Worse yet, now we’ve got the risks of all these new diseases. But -
golly, golly, gee -- the government is going to help. They’ve come up
with a voluntary program to register our farms and animals to protect
us and our animals from diseases. All good Americans will sign up.
Characteristically, the radio propaganda-speak beareth no
likeness to the truth. To prove that for yourself, visit
www.usda.gov/nais and click on the “Draft Strategic Plan” on the upper
right hand side.
FOOD SECURITY
We all know that there is no pandemic or epidemic now
sweeping through the livestock population would demand such drastic
measures. If so, government’s first act wouldn’t be punching an ear tag
into every chicken they could catch. Any eighteen-year-old mother who knows
to hand testing a forehead for fever can tell you that tagging ears to fight
disease is ridiculous. No, during epidemics government agents kill the
infected animals and all animals in the herd. Then they spread out and test
neighbouring herds and destroy those that test positive.
IF THEY’RE NOT FIGHTING DISEASE, THEN WHY NAIS?
Follow the money. Ask,
Cui bono? Who benefits?
Agribusiness lobbied the
USDA to create a system to protect them from legal liability if an epidemic
does break out. More, NAIS would protect agribusiness market share,
forestalling a public revulsion against their product by “confirming” that
only a few animals were sick, rather than not thousands. NAIS enables huge
agribusiness conglomerates that concentrate thousands of animals (and so
concentrate the chance for spreading diseases) to point their finger at
someone else.
Here’s the scenario:
-
People in Sheboygan get sick from something they ate.
-
It’s determined the meat came from a local fast food
joint.
-
That fast food joint gets its meat from ABC cow
factory.
-
ABC cow factory buys cows from XYZ feedlots.
-
Those feedlots had cows
numbered 1q10 through 1q500 in their possession and those cows came from
15 small farms in suburban Tempe.
-
Goodbye 15 small farms in suburban Tempe.
-
Hello scapegoat for fast food joint, slaughterhouse,
and feedlots.
To protect themselves these large corporations will
effectively to put small farmers out of business. Not only the program
costs (which fall on the farmer), but also the threat of fines and jail time
for not complying will drive small farmers off the land. At the same time,
NAIS sets up the same corporations as the only entities granted the
‘privilege’ to raise animals, since they, of course are the only ones who
can be trusted to follow such a plan to protect the “national herd.”
EXEMPTIONS?
But I’ve just got a few chickens and a horse. Not me,
right?
Wrong. The NAIS plans
provide no exemptions whatever. One chicken, one
horse, one cow, one sheep, one goat, one bison, one llama, one alpaca, one
turkey, one duck -- all must register, premises & animals.
GOODBYE PROPERTY RIGHTS
The NAIS abolishes private property rights in farms and
in animals. The NAIS, run by a branch of the USDA, considers “your” animals
to be not yours, but part of “the national herd.” Plainly, they are right.

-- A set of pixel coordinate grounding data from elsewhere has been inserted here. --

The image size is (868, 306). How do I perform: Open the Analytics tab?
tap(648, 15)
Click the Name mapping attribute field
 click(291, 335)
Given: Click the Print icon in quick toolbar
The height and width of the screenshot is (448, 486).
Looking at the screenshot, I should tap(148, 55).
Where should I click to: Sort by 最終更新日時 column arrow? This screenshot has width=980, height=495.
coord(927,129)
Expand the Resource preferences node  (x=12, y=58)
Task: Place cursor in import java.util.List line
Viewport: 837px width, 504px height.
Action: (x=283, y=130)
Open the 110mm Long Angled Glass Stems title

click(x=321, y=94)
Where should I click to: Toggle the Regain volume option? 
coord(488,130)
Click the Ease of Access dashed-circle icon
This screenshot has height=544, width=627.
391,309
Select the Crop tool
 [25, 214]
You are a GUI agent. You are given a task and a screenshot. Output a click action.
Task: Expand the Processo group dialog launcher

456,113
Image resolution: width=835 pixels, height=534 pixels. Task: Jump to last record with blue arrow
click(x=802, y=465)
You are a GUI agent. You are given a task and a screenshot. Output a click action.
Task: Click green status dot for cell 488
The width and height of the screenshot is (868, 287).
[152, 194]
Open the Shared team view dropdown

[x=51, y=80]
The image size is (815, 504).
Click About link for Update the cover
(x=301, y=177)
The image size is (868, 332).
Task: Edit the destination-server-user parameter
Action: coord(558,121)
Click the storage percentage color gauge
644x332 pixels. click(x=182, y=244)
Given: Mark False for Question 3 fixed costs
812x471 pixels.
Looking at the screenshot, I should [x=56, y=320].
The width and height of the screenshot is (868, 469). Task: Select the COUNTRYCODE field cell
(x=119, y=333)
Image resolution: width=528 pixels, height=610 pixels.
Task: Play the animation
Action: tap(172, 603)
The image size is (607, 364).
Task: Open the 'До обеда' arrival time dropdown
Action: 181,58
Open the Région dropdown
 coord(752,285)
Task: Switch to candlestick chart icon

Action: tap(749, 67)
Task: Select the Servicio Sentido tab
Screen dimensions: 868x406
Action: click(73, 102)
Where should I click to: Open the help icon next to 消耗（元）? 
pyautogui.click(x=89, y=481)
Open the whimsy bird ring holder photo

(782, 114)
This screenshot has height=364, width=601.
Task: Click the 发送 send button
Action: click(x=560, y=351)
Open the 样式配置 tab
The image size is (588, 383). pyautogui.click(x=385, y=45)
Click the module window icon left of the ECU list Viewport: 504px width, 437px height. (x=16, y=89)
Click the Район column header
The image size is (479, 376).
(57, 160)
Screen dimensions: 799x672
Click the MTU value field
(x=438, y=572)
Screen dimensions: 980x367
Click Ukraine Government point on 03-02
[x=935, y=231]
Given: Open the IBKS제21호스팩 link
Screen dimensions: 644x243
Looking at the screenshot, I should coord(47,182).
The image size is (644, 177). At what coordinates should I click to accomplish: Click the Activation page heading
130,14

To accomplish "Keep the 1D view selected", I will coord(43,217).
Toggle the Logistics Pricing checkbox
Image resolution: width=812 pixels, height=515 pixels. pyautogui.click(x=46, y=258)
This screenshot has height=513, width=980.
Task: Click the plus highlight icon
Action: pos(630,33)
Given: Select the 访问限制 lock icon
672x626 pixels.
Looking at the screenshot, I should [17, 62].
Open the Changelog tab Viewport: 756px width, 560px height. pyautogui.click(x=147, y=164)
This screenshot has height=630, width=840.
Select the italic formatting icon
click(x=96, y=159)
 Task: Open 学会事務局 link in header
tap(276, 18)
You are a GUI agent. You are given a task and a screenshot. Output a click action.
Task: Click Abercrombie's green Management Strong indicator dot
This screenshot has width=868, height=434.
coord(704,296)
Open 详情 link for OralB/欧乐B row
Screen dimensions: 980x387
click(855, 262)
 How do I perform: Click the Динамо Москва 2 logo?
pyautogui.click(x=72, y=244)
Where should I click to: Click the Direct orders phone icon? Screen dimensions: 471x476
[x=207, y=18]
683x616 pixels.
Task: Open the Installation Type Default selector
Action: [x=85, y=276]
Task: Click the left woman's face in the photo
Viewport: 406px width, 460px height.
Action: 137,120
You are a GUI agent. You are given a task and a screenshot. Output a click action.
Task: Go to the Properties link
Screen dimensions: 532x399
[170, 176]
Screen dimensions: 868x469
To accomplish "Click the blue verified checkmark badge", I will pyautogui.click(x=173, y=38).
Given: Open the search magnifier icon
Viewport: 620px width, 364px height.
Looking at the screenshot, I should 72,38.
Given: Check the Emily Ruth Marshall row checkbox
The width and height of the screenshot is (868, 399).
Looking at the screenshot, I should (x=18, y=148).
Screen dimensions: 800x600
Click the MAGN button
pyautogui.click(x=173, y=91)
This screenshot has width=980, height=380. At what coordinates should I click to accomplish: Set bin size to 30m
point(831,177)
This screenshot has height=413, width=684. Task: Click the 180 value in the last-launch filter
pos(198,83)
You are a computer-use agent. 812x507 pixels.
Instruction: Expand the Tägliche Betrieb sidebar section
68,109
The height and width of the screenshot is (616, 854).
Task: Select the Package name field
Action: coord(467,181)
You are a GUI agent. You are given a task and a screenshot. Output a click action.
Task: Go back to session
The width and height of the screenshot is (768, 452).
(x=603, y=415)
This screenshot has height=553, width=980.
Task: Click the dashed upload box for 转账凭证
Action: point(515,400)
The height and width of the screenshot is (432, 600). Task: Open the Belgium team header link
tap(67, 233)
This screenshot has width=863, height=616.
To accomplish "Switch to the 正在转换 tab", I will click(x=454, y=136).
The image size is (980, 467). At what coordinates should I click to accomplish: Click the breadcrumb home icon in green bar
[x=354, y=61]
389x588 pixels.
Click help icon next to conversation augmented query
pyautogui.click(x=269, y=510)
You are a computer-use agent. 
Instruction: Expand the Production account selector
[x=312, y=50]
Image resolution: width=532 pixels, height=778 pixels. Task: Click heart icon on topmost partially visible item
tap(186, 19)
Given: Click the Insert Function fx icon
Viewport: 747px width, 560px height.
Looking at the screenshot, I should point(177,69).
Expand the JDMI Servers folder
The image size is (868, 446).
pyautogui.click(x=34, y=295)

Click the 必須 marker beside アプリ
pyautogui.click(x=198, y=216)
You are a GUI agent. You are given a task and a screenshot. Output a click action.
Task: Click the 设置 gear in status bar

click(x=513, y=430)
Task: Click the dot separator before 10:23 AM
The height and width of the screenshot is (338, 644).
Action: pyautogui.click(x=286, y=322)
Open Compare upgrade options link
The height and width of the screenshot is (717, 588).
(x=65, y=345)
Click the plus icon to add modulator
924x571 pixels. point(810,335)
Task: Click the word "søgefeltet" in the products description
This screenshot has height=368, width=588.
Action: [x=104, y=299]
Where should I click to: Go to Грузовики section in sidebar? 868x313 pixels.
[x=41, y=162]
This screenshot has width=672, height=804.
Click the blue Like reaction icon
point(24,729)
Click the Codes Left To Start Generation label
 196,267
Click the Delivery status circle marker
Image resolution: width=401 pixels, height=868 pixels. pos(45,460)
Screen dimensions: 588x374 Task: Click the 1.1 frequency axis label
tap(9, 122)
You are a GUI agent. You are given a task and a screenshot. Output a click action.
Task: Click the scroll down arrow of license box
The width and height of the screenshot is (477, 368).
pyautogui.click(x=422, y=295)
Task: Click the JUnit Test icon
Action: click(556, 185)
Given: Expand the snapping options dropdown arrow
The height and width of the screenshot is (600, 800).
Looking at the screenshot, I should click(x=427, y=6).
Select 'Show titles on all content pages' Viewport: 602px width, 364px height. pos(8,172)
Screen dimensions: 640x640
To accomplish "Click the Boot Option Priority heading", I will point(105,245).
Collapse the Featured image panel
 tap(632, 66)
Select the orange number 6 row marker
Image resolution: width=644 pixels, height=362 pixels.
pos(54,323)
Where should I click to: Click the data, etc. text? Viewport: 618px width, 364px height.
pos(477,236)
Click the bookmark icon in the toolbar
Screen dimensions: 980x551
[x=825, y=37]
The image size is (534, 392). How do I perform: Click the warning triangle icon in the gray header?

If they can force you to register your farm and your animals, you do not own
them. They own them because they control them. You are only inventorying
property & animals for their true owner, the federal government.
MANDATORY MEANS MANDATORY
The NAIS’s schedule fixes January 2008 for “mandatory”
enforcement. Mandatory means “forced” and “enforcement” means “putting into
force.” Not of your own free will. The government will fine you, put you
in jail, or seize your animals for raising animals without registering them
with the government -- “raising animals without a licence,” I reckon they’ll
call it. That’s right, 6,500 years of historical right will be abolished.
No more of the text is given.